[jboss-jira] [JBoss JIRA] (JGRP-1426) Group unable to accept new members: FLUSH stuck after MERGE_RSP timed out

Mon Mar 26 17:11:48 EDT 2012

    [ https://issues.jboss.org/browse/JGRP-1426?page=com.atlassian.jira.plugin.system.issuetabpanels:comment-tabpanel&focusedCommentId=12679475#comment-12679475 ] 

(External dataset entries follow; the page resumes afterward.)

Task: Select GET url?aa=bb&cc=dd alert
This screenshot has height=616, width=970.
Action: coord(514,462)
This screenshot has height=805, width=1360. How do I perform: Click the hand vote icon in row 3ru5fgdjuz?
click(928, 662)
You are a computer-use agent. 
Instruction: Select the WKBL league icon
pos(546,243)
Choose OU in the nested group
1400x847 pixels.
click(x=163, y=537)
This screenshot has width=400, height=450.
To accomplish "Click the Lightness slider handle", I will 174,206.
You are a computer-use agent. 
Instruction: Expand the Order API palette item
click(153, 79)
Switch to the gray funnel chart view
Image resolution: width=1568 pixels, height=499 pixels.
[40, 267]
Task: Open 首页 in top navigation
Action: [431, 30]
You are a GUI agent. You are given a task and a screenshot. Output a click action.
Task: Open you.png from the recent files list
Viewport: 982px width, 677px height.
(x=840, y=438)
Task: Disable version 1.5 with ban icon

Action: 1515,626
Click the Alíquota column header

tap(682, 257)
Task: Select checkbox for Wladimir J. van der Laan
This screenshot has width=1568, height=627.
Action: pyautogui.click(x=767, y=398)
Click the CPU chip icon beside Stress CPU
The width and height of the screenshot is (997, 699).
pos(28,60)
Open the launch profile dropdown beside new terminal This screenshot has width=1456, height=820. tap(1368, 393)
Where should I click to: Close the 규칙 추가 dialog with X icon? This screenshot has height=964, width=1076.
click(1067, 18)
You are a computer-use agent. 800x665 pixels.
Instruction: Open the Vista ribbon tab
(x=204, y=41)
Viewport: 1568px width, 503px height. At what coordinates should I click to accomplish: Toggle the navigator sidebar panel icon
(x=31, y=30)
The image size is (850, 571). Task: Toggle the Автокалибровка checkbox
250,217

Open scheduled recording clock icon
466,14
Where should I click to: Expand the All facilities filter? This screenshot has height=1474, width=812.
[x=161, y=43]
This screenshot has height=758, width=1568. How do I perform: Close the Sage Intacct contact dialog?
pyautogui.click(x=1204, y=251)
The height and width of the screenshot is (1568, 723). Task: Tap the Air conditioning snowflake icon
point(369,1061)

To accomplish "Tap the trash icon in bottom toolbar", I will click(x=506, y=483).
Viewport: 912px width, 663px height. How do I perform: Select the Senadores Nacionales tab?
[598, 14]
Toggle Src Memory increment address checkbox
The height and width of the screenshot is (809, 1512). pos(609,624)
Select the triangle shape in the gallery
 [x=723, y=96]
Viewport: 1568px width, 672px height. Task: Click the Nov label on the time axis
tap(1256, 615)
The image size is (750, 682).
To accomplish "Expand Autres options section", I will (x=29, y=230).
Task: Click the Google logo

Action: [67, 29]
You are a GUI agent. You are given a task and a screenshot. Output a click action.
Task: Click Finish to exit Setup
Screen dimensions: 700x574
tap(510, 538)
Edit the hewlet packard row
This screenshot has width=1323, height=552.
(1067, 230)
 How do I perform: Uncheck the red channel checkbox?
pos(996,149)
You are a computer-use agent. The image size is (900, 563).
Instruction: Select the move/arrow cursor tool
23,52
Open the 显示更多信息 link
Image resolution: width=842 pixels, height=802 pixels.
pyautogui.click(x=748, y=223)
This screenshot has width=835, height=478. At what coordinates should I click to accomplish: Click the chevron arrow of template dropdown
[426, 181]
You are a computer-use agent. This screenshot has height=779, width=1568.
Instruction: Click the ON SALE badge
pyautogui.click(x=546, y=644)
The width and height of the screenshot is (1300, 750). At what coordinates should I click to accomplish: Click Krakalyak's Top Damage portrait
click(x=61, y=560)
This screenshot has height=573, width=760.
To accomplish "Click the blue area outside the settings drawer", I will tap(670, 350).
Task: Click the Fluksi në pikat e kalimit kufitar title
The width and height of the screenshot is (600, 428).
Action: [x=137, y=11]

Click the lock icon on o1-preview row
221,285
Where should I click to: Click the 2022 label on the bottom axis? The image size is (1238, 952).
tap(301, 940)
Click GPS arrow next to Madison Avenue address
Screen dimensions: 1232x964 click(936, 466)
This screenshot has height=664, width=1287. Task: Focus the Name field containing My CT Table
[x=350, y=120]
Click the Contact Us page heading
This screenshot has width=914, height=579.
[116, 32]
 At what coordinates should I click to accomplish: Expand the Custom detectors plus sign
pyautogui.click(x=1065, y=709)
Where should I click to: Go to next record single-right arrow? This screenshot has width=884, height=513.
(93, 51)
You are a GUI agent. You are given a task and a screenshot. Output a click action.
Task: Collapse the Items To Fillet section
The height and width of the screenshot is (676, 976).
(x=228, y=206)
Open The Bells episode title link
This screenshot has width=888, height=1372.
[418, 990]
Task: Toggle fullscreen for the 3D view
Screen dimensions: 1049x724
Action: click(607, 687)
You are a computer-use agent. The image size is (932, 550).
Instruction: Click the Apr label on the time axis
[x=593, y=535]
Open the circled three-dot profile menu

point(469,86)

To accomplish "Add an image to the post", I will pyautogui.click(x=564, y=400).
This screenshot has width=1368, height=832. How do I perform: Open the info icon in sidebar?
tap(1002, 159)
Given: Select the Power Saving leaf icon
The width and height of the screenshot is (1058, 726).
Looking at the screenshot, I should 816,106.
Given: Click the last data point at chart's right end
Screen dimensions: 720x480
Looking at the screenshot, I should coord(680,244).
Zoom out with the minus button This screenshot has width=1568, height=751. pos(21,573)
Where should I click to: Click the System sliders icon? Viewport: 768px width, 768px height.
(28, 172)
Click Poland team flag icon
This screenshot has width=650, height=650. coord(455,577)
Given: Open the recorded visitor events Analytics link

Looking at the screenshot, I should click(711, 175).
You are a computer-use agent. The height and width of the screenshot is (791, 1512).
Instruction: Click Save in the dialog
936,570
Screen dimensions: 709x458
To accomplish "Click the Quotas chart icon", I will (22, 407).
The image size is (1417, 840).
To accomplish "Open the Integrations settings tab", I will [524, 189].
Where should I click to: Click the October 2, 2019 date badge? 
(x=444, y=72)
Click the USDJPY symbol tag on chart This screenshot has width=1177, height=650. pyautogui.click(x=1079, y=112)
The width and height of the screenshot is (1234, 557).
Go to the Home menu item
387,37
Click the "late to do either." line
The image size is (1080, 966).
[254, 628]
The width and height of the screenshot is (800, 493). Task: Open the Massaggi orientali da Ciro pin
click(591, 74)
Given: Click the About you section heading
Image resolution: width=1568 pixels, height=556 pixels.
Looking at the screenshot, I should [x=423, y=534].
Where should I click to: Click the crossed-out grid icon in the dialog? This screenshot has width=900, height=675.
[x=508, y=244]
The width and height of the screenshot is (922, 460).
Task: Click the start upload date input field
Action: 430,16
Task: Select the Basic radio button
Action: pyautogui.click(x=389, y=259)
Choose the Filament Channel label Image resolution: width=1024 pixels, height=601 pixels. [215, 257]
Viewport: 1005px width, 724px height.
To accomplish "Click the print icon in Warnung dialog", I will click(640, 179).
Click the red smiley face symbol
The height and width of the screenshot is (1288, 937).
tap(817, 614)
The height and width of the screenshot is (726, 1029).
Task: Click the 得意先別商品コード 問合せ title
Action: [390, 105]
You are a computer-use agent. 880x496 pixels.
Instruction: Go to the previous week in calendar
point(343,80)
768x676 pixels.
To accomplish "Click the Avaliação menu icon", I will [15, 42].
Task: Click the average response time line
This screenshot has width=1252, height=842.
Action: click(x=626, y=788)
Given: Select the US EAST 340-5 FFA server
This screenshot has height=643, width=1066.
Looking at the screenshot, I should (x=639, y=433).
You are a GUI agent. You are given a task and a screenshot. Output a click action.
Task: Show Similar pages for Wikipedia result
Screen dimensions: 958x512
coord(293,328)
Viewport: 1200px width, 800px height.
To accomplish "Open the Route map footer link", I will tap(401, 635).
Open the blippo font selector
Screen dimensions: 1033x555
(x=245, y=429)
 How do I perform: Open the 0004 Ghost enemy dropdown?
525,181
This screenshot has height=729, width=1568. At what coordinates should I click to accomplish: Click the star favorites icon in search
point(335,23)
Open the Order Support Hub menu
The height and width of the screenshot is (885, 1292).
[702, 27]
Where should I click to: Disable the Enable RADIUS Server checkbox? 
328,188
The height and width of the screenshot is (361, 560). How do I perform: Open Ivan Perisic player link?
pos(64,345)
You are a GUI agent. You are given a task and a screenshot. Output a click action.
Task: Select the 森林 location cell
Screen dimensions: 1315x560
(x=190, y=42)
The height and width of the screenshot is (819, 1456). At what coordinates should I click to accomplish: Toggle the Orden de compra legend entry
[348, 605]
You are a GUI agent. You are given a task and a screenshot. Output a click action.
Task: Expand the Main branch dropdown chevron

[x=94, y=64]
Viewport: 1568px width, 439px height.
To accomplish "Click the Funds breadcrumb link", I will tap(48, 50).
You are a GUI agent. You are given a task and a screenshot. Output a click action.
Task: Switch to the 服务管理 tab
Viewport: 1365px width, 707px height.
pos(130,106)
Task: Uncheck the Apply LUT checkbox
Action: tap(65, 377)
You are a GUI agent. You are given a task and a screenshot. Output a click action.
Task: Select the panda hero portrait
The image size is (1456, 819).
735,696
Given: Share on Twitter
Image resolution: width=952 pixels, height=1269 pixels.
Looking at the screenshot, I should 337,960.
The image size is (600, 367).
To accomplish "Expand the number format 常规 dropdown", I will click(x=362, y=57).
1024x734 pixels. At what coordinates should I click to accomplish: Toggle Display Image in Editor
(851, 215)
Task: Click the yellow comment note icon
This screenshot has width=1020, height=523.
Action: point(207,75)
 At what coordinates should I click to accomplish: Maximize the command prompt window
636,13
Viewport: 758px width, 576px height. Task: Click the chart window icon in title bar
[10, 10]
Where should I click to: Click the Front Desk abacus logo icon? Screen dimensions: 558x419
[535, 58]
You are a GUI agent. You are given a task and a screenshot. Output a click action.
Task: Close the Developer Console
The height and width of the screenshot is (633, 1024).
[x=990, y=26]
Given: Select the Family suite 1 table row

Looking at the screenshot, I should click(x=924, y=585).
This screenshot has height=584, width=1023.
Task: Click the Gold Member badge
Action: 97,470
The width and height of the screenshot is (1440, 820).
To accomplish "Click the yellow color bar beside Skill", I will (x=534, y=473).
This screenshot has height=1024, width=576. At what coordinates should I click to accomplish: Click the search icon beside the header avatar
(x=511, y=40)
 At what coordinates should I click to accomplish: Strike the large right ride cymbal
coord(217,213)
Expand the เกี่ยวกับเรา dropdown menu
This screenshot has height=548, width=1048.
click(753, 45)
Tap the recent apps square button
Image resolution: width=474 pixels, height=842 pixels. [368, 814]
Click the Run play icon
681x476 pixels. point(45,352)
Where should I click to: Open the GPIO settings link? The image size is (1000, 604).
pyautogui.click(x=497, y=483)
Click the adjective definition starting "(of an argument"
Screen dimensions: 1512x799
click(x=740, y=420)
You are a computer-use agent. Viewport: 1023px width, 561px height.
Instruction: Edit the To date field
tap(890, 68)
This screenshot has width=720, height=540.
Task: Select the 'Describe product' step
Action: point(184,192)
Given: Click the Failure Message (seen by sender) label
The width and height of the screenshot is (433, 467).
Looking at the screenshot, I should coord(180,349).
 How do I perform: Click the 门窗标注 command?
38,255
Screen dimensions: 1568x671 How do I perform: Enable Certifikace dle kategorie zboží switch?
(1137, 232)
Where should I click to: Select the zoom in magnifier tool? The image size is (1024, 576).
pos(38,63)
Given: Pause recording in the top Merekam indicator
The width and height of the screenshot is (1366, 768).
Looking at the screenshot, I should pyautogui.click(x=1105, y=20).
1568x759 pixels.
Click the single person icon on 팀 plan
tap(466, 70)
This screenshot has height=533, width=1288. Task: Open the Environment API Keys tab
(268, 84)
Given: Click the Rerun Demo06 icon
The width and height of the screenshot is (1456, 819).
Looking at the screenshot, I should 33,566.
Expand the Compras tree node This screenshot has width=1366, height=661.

Vladimir Blagojevic commented on JGRP-1426:
-------------------------------------------

David,

I stand corrected, your script launches a new member not the same one! However, I was unable to run your script:
saudade:JGroups vladimir$ python test.py 
Starting loop 1 using member 10.239.0.4
[Errno 2] No such file or directory
AOK - let things settle now
Traceback (most recent call last):
  File "test.py", line 61, in <module>
    wrapper.start()
  File "test.py", line 51, in start
    activeMember.kill()
  File "test.py", line 26, in kill
    handle = win32api.OpenProcess(1, False, self.subProc.pid)
NameError: global name 'win32api' is not defined

I only changed the command line to cmdLine = "java -cp target/classes/ Test %s" % self.address because that is how I invoke the test class. Unable to run script I resorted to simulating this scenario. I opened five terminals. In first three I started members 10.239.0.1, 10.239.0.2, and 10.239.0.3. In remaining two terminals I launched and killed members 10.239.0.4 and 10.239.0.5 according to script. I tried to simulate the script and the timing - I accept that getting the right timing is really hard. Although I saw some temp errors cluster always recovered and continued to function normally. Yes, merges occurred as well. I tried even random scenarios, killing and launching 10.239.0.4 and 10.239.0.5 randomly. It still worked as expected!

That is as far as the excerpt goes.